The first n_global token-blocks attend to and are attended to by every block. Remaining block-rows follow a local window:

def global_token_mask(
    seq_len: int, block_size: int, window: int, n_global: int
) -> trnsparse.BSRMatrix:
    import torch
    n_blocks = seq_len // block_size
    block_mask = torch.zeros(n_blocks, n_blocks, dtype=torch.bool)
    block_mask[:n_global, :] = True   # global rows attend everywhere
    block_mask[:, :n_global] = True   # global columns attended by all
    for i in range(n_global, n_blocks):
        lo, hi = max(0, i - window), min(n_blocks, i + window + 1)
        block_mask[i, lo:hi] = True
    mask_dense = block_mask.repeat_interleave(block_size, 0).repeat_interleave(block_size, 1)
    return trnsparse.BSRMatrix.from_dense(mask_dense.float(), block_size=block_size)

The computation

Given a mask_bsr constructed above:

import torch

def block_sparse_attention(Q, K, V, mask_bsr):
    """Q, K, V: (seq_len, head_dim) → (seq_len, head_dim)."""
    scale = Q.shape[-1] ** -0.5
    scores = (Q @ K.T) * scale

    # Mask out unattended positions before softmax.
    mask_dense = mask_bsr.to_dense().bool()
    masked_scores = scores.masked_fill(~mask_dense, float("-inf"))
    attn_weights = torch.softmax(masked_scores, dim=-1)

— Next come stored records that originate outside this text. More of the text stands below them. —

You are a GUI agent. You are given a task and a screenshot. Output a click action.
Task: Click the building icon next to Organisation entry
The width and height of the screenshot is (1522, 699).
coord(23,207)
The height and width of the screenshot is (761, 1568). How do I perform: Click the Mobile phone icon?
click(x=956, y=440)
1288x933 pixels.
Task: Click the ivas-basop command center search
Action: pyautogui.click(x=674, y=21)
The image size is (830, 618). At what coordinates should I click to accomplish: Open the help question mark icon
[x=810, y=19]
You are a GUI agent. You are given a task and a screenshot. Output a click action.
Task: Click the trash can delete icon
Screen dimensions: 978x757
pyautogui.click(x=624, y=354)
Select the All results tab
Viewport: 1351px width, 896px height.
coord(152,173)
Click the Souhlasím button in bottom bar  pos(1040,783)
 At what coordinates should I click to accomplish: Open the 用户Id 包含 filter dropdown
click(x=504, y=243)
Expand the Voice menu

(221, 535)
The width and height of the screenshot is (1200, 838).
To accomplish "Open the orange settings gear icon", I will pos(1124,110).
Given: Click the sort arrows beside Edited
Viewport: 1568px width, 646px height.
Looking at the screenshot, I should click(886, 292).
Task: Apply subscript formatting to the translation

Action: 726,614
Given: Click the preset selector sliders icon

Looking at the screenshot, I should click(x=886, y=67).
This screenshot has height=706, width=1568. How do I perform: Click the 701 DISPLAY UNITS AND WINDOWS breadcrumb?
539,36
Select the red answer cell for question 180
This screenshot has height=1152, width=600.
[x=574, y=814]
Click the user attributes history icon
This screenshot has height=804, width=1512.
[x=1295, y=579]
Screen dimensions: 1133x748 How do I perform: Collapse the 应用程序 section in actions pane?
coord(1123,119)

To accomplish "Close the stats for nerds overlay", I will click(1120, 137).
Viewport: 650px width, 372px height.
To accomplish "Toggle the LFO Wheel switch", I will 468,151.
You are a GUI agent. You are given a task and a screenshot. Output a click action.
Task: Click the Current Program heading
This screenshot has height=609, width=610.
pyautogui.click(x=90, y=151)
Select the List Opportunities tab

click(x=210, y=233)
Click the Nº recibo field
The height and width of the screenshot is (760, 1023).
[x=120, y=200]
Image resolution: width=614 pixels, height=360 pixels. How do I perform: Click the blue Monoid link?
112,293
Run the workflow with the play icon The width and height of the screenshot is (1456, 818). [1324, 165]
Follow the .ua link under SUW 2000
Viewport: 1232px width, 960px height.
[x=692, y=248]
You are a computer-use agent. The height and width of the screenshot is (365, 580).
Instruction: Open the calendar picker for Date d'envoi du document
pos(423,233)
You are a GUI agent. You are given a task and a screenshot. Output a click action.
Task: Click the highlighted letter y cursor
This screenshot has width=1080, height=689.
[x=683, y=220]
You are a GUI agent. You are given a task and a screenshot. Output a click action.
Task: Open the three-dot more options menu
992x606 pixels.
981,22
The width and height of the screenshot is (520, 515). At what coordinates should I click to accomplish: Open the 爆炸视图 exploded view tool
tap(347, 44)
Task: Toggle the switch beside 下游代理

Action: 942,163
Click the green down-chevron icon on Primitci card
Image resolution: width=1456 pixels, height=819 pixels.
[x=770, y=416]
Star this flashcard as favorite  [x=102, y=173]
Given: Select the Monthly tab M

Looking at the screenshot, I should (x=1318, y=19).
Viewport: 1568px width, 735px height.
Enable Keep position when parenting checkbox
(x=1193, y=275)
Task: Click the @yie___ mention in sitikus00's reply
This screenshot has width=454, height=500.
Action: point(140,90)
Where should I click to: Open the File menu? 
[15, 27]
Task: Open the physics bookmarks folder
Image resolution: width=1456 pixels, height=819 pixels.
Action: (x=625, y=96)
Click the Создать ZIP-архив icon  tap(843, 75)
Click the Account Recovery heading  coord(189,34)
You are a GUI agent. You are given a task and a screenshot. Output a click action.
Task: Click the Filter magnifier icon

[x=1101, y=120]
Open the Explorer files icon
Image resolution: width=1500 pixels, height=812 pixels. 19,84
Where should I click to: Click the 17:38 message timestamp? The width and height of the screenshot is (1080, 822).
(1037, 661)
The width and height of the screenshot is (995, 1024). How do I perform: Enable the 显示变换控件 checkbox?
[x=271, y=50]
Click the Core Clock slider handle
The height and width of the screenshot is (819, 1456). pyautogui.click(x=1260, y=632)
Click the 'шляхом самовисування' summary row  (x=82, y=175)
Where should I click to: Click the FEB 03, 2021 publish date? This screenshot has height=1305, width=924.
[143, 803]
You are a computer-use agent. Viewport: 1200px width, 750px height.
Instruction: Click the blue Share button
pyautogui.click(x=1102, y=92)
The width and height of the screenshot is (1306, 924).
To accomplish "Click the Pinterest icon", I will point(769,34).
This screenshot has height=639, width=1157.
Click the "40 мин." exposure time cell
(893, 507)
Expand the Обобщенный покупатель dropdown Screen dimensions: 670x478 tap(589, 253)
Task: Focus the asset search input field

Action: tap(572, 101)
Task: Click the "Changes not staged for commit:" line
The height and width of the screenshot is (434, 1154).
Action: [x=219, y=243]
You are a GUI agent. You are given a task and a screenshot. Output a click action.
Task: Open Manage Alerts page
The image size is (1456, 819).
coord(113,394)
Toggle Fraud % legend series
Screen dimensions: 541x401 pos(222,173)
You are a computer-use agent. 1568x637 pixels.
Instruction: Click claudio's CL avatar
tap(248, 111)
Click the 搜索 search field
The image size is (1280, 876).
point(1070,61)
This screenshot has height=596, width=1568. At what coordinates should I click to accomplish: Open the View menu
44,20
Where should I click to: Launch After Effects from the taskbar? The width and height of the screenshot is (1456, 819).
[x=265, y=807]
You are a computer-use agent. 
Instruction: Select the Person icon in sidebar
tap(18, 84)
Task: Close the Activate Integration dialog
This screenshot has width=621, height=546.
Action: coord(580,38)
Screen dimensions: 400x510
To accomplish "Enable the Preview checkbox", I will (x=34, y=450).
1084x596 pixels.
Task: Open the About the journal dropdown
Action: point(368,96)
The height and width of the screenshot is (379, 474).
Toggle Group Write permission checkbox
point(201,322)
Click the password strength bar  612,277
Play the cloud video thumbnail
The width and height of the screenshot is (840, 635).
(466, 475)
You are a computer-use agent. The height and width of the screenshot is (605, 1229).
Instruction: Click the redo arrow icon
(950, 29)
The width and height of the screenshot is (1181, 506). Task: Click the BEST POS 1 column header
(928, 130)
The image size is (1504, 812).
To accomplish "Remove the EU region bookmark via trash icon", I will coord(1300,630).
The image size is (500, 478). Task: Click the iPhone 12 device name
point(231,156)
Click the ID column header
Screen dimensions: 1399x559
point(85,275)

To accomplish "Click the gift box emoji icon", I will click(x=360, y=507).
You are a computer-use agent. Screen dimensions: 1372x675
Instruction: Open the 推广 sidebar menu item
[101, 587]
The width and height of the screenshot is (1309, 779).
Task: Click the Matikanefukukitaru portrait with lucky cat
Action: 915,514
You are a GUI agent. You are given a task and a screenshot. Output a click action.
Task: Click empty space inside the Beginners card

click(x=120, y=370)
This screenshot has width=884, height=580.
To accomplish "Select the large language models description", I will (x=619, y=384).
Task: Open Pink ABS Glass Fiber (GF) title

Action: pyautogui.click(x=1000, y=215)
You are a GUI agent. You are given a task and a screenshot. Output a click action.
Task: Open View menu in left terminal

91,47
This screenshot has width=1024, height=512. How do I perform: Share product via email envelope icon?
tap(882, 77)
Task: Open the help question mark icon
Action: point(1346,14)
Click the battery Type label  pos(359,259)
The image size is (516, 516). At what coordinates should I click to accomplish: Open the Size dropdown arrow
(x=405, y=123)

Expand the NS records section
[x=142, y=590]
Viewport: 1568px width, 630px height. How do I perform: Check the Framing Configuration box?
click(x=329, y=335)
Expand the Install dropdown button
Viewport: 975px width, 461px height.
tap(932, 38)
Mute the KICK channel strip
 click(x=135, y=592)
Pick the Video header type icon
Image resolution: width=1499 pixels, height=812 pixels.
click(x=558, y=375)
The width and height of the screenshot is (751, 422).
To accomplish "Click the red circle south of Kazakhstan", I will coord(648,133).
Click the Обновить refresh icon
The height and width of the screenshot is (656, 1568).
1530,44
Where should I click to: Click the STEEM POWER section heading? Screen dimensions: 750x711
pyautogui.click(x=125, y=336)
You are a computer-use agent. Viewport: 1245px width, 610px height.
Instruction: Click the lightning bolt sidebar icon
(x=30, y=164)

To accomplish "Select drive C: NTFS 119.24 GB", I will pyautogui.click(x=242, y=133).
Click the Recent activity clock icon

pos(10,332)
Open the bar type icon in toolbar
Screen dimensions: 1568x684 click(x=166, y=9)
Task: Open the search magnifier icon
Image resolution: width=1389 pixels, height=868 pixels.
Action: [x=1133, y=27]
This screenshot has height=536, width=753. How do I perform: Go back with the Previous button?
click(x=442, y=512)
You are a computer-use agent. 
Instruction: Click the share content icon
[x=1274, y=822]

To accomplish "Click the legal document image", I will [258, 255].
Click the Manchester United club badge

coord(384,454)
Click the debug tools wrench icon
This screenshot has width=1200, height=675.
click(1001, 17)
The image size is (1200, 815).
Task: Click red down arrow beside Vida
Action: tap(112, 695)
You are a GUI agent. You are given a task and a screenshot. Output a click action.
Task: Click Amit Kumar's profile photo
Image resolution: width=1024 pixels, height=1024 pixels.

    # Positions outside the mask go to zero after softmax; from_dense
    # with threshold=0 will still store them unless they're exactly zero.
    # Use threshold slightly above zero to keep only the attended blocks.
    attn_bsr = trnsparse.BSRMatrix.from_dense(
        attn_weights, block_size=mask_bsr.block_size, threshold=1e-9
    )
    return trnsparse.bsr_spmm(attn_bsr, V)

What this materializes: the full (seq_len, seq_len) score matrix. At seq_len=4096 that's 64 MB of float32 even before the matmul. See What's next for the fused-tile path that avoids this.

Gradients: bsr_spmm is differentiable (see architecture.md). The backward through block_sparse_attention works out-of-the-box with torch.autograd; the block-selection step (from_dense) is non-differentiable by construction and is treated as a constant by the autograd graph.

Block density arithmetic

For seq_len = S, block_size = b, window = w local-window mask:

blocks per row   = 2w + 1  (clamped at edges)
block density    = (2w+1) / (S/b)
seq_len window n_blocks_per_row block density
1024 2 5 39.1%
2048 2 5 19.5%
4096 2 5 9.8%
4096 4 9 17.6%
8192 2 5 4.9%

The win is at long sequences. At seq_len=1024, a window-2 mask still stores 40% of blocks — dispatch overhead dominates on Trainium at that size. At seq_len=8192, 5% density means 95% of the nc_matmul calls are skipped and the per-block compute becomes the bottleneck, which is where the Tensor Engine thrives.

What's next

The current path materializes the full (seq_len, seq_len) score matrix to compute attention weights. A production path would:

  1. Iterate over nonzero blocks in mask_bsr.
  2. For each block (i, j), load Q[i*b:(i+1)*b] and K[j*b:(j+1)*b] into SBUF, compute the score tile, and apply softmax over the block-row.
  3. Multiply the score tile by V[j*b:(j+1)*b] and accumulate into the output.

This fused tile-level kernel avoids the O(seq_len²) intermediate entirely. It's the same architectural opportunity as on-chip iterative solvers: load A once, iterate on-chip. The NKI building block is available (the BSR kernel in nki/kernels.py); the row-wise softmax over variable numbers of tiles is the authoring challenge.

A runnable reference for the current (non-fused) path is in examples/block_sparse_attention.py.